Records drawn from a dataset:

____________________

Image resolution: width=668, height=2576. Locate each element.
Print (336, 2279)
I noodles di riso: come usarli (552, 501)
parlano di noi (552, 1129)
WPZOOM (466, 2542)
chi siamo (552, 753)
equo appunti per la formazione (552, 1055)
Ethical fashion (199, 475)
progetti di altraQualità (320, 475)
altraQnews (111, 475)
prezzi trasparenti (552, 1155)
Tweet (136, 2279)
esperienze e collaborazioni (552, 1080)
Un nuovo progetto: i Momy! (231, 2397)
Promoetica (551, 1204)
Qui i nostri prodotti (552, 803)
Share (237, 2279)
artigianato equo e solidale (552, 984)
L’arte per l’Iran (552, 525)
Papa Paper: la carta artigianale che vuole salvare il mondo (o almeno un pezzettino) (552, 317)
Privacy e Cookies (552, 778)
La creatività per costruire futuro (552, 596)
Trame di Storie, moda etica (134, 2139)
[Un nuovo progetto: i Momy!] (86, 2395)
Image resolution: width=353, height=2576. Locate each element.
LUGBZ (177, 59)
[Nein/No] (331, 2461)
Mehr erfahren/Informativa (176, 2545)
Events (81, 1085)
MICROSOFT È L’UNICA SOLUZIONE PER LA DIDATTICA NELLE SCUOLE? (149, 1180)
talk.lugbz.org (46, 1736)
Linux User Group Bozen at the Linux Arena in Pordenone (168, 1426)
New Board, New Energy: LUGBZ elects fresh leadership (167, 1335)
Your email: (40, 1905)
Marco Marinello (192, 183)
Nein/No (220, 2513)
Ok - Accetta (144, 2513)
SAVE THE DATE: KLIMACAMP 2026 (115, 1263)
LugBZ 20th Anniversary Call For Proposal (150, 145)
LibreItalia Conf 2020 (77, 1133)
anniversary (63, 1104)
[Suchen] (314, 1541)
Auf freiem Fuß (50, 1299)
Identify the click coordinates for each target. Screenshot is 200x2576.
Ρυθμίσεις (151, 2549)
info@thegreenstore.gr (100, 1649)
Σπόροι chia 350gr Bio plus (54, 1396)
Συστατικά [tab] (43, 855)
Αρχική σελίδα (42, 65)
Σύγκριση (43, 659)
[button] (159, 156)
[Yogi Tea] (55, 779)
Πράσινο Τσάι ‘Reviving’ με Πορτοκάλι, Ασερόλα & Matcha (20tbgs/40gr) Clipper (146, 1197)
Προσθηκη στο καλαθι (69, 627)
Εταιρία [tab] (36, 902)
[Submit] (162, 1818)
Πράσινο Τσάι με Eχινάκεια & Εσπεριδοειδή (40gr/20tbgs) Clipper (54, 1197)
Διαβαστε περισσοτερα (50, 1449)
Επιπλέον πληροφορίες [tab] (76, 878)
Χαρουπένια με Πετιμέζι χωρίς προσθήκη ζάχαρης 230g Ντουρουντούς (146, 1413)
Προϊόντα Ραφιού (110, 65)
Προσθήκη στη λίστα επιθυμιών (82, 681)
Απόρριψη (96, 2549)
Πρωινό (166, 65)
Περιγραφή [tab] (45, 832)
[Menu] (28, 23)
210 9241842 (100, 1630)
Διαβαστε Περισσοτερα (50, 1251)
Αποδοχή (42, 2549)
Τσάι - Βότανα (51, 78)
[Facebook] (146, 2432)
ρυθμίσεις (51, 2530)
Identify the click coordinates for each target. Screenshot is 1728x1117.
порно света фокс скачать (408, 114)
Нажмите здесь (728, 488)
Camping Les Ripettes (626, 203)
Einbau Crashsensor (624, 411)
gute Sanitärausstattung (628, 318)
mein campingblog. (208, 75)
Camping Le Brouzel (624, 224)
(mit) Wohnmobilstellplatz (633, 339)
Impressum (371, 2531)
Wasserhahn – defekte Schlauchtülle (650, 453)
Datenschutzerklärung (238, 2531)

____________________

_Goal of the exercise:_
This task calls for every entry above to be transcribed exactly.

_The answer:_
Image resolution: width=668, height=2576. Locate each element.
Print (336, 2279)
I noodles di riso: come usarli (552, 501)
parlano di noi (552, 1129)
WPZOOM (466, 2542)
chi siamo (552, 753)
equo appunti per la formazione (552, 1055)
Ethical fashion (199, 475)
progetti di altraQualità (320, 475)
altraQnews (111, 475)
prezzi trasparenti (552, 1155)
Tweet (136, 2279)
esperienze e collaborazioni (552, 1080)
Un nuovo progetto: i Momy! (231, 2397)
Promoetica (551, 1204)
Qui i nostri prodotti (552, 803)
Share (237, 2279)
artigianato equo e solidale (552, 984)
L’arte per l’Iran (552, 525)
Papa Paper: la carta artigianale che vuole salvare il mondo (o almeno un pezzettino) (552, 317)
Privacy e Cookies (552, 778)
La creatività per costruire futuro (552, 596)
Trame di Storie, moda etica (134, 2139)
[Un nuovo progetto: i Momy!] (86, 2395)
Image resolution: width=353, height=2576. Locate each element.
LUGBZ (177, 59)
[Nein/No] (331, 2461)
Mehr erfahren/Informativa (176, 2545)
Events (81, 1085)
MICROSOFT È L’UNICA SOLUZIONE PER LA DIDATTICA NELLE SCUOLE? (149, 1180)
talk.lugbz.org (46, 1736)
Linux User Group Bozen at the Linux Arena in Pordenone (168, 1426)
New Board, New Energy: LUGBZ elects fresh leadership (167, 1335)
Your email: (40, 1905)
Marco Marinello (192, 183)
Nein/No (220, 2513)
Ok - Accetta (144, 2513)
SAVE THE DATE: KLIMACAMP 2026 (115, 1263)
LugBZ 20th Anniversary Call For Proposal (150, 145)
LibreItalia Conf 2020 (77, 1133)
anniversary (63, 1104)
[Suchen] (314, 1541)
Auf freiem Fuß (50, 1299)
Identify the click coordinates for each target. Screenshot is 200x2576.
Ρυθμίσεις (151, 2549)
info@thegreenstore.gr (100, 1649)
Σπόροι chia 350gr Bio plus (54, 1396)
Συστατικά [tab] (43, 855)
Αρχική σελίδα (42, 65)
Σύγκριση (43, 659)
[button] (159, 156)
[Yogi Tea] (55, 779)
Πράσινο Τσάι ‘Reviving’ με Πορτοκάλι, Ασερόλα & Matcha (20tbgs/40gr) Clipper (146, 1197)
Προσθηκη στο καλαθι (69, 627)
Εταιρία [tab] (36, 902)
[Submit] (162, 1818)
Πράσινο Τσάι με Eχινάκεια & Εσπεριδοειδή (40gr/20tbgs) Clipper (54, 1197)
Διαβαστε περισσοτερα (50, 1449)
Επιπλέον πληροφορίες [tab] (76, 878)
Χαρουπένια με Πετιμέζι χωρίς προσθήκη ζάχαρης 230g Ντουρουντούς (146, 1413)
Προϊόντα Ραφιού (110, 65)
Προσθήκη στη λίστα επιθυμιών (82, 681)
Απόρριψη (96, 2549)
Πρωινό (166, 65)
Περιγραφή [tab] (45, 832)
[Menu] (28, 23)
210 9241842 (100, 1630)
Διαβαστε Περισσοτερα (50, 1251)
Αποδοχή (42, 2549)
Τσάι - Βότανα (51, 78)
[Facebook] (146, 2432)
ρυθμίσεις (51, 2530)
Identify the click coordinates for each target. Screenshot is 1728x1117.
порно света фокс скачать (408, 114)
Нажмите здесь (728, 488)
Camping Les Ripettes (626, 203)
Einbau Crashsensor (624, 411)
gute Sanitärausstattung (628, 318)
mein campingblog. (208, 75)
Camping Le Brouzel (624, 224)
(mit) Wohnmobilstellplatz (633, 339)
Impressum (371, 2531)
Wasserhahn – defekte Schlauchtülle (650, 453)
Datenschutzerklärung (238, 2531)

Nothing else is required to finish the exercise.